### [TEXT SECTION]

FIG. 12 shows a block diagram illustrating one example of a method 1200 for making a fire suppression device such as the fire suppression devices 100, 200, 800 described herein. In describing the method 1200 reference is made to features and elements previously described herein including numbered references where convenient. Numbered elements provided within the description of the method 1200 are not intended to be limiting. Instead, numbered references are provided for convenience and further include any similar features described herein as well as their equivalents. For instance, in describing the method 1200 reference will be made to at least the fire suppression device 800. The method 1200 is not however limited to the fire suppression device 800. Instead the method 1200 includes, but is not limited to, the fire suppression devices 100, 200 previously described herein as well as their associated components.
At 1202, the method 1200 includes positioning a cooling assembly 901 within a container body, such as the container body 802 previously shown in FIGS. 8 and 9. For instance, in one example, the cooling assembly 901 includes the cooling housing body 900 slidably positioned within the container body 802 as shown in FIG. 9.
At 1204, an agent cup 902 of the agent assembly 903 is seated within the cooling assembly 901. The agent assembly 901 includes, for instance, a fire suppression agent generator 906 positioned within the agent cup 902. As further described herein, the agent cup 902 includes (in a similar manner to the other examples described herein) a passage 909 therethrough allowing for the discharge of fire suppression agent such as a fire suppression agent aerosol from the agent cup 902 and into the cooling housing body 900. As further described herein, in one example, seating the agent cup 902 containing the fire suppression agent generator 906 within the cooling assembly 901 includes fitting an agent cup fitting 920 of the agent cup within an agent cup seat 916 of the cooling housing body 900. As shown for instance in FIG. 9, the agent cup fitting 920 is has a complementary perimeter to the agent cup seat 916 and is thereby closely fitted to the cooling housing body 900 to ensure the agent cup 902 is substantially prevented from moving at least laterally relative to the cooling housing body 900.

### [DATASET EXTRACT]
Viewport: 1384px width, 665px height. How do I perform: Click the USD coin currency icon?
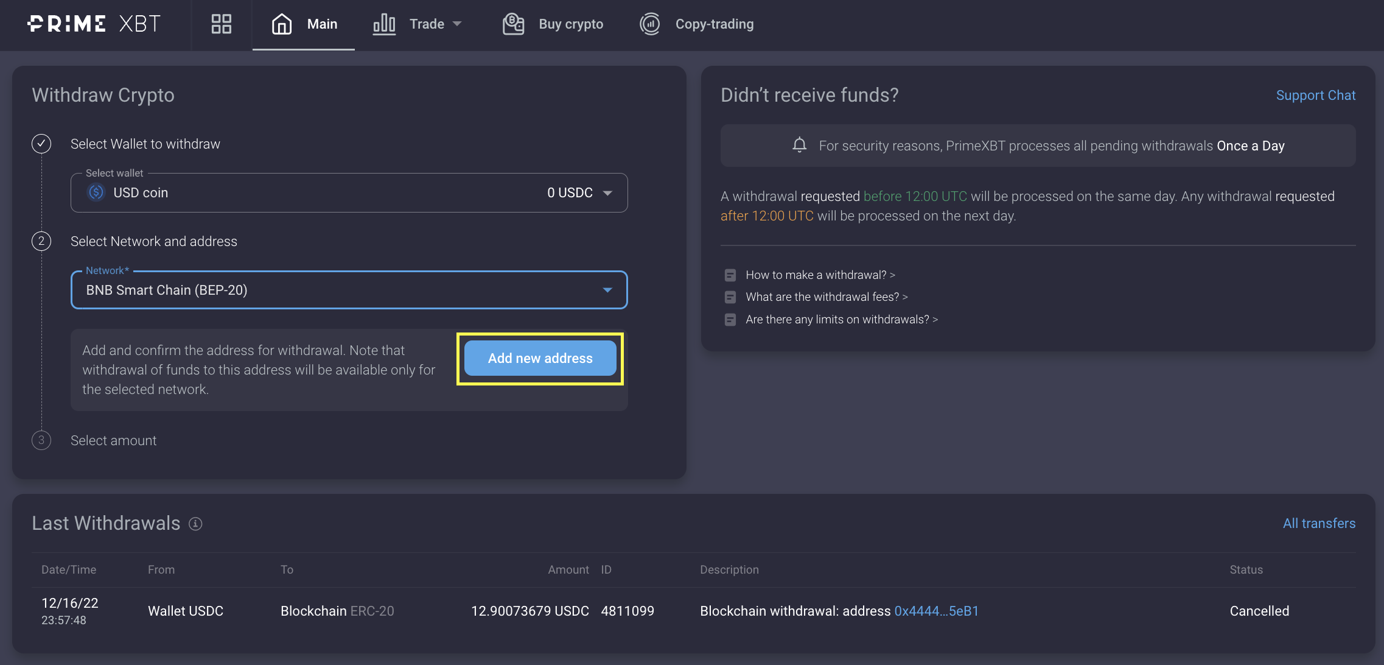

### [INSTRUCTION]
Reproduce word for word the section of the text on making a fire suppression device that begins with the words containing "At 1202, the" and ends with "shown in FIG. 9.".

### [WRITTEN RESPONSE]
At 1202, the method 1200 includes positioning a cooling assembly 901 within a container body, such as the container body 802 previously shown in FIGS. 8 and 9. For instance, in one example, the cooling assembly 901 includes the cooling housing body 900 slidably positioned within the container body 802 as shown in FIG. 9.